Leading up to the genetic testing date I was very nervous to the point I would numb my emotions out. Simply stepping foot in the Cancer Center was so ominous to me. Sitting in the waiting area you feel like the black sheep. I was probably the youngest patient waiting to be seen and sure enough, I had some looks from others likely wondering why I was there.
Image above: Distress survey given to me during the wait. Nice to know they think about these things, but it did make me feel slightly more distressed.
This genetic counselling was in fact, not my first. My sister and I had a partial counselling session when we were teens, a few years after Mom had past. There was not much I can remember flashing back to that memory other than feeling very sad, scared, and seeing a pedigree of my Mom's family chain. My Mom was a sister to four brothers. I can still imagine the puzzled and empathetic look on the genetic counsellors face.

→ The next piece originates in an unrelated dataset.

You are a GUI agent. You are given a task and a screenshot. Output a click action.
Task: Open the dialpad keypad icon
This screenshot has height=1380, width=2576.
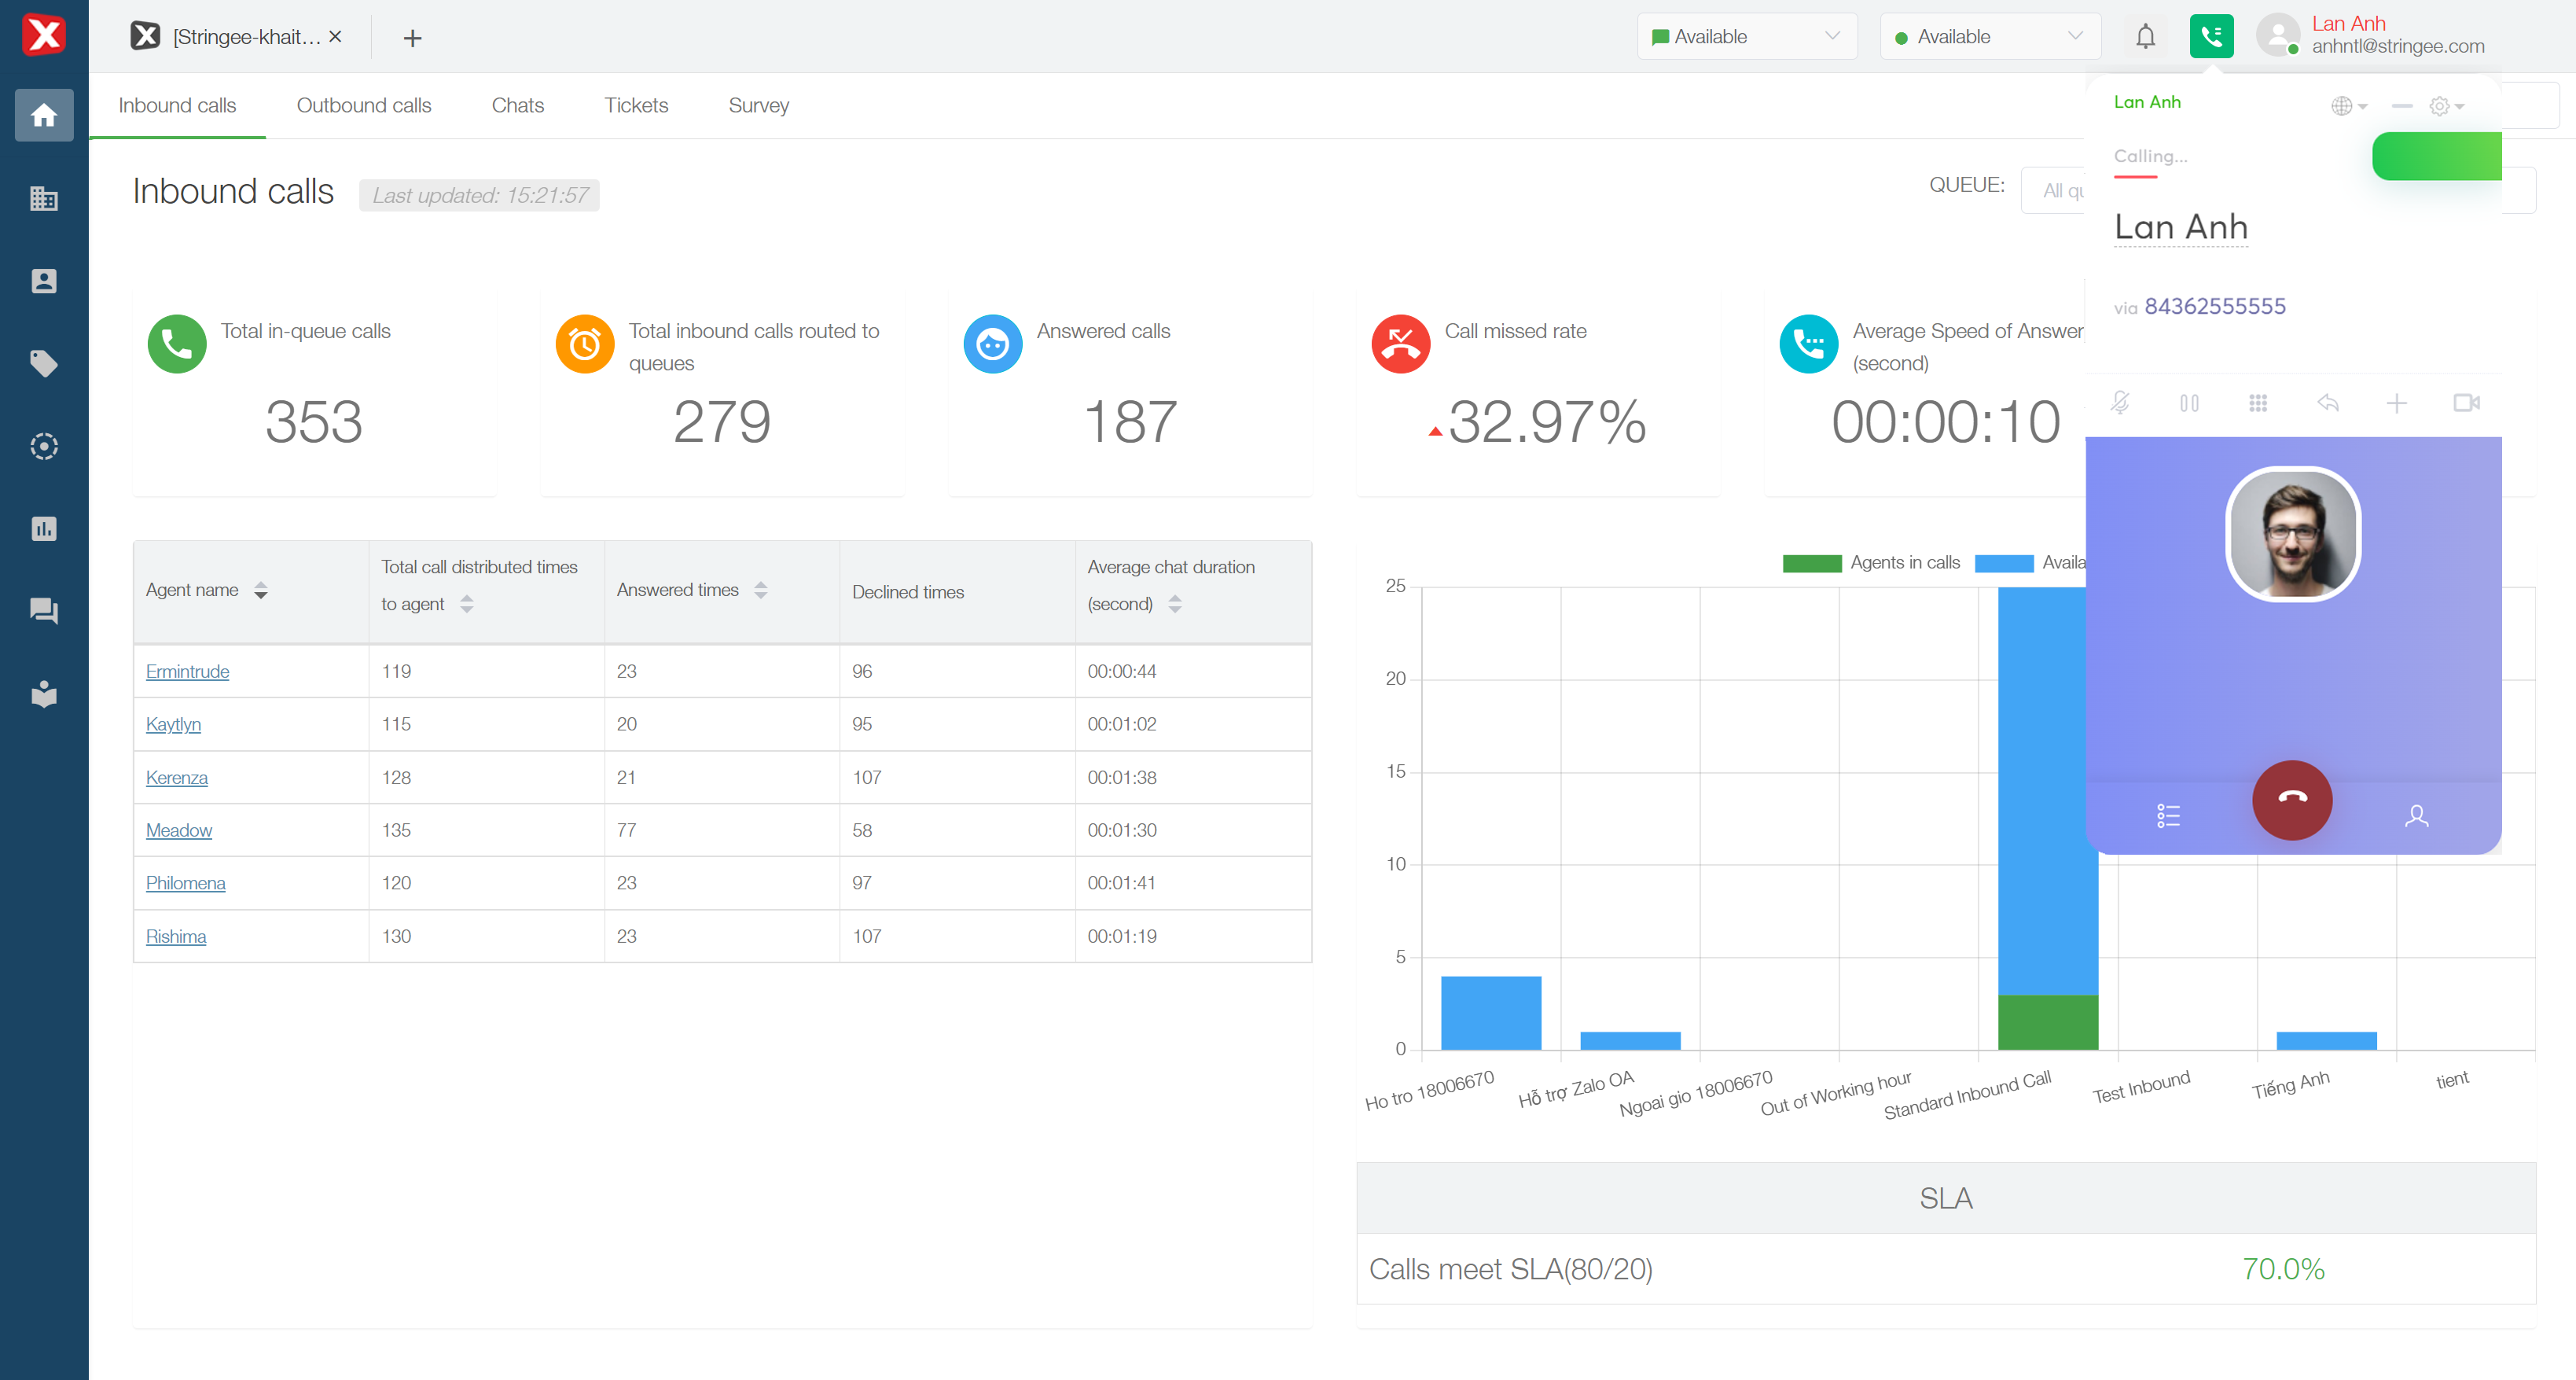click(x=2258, y=403)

Now going through the pedigree again, the memory seemed a lot more lighthearted. Again, with the puzzled look on the counsellor's face after learning my Mom was the only female offspring in her family. Grandma, Mom's mom, had no history of breast cancer. The counsellor talked about different genes, of course, BCRA genes being the most studied and likely to show breast cancer risk. Lots of logistics was gone over and by the end she asked me: "You okay with going through with this?" and I said: "Yes." The moment when blood was drawn and I sat in my car, I started to wonder if I had made the right decision.
For those of you that have done any genetic testing, it is quite an eye-opening moment when you realize that this information can potentially change the course of your life. Knowing whether or not you will likely be ill from a condition can really change your perspective and decisions on what is to come. I was freaking out. Thoughts and worries rushed through me during the drive back home and I cried. I had no idea what I was doing at that moment and I wondered why I was even in this new city.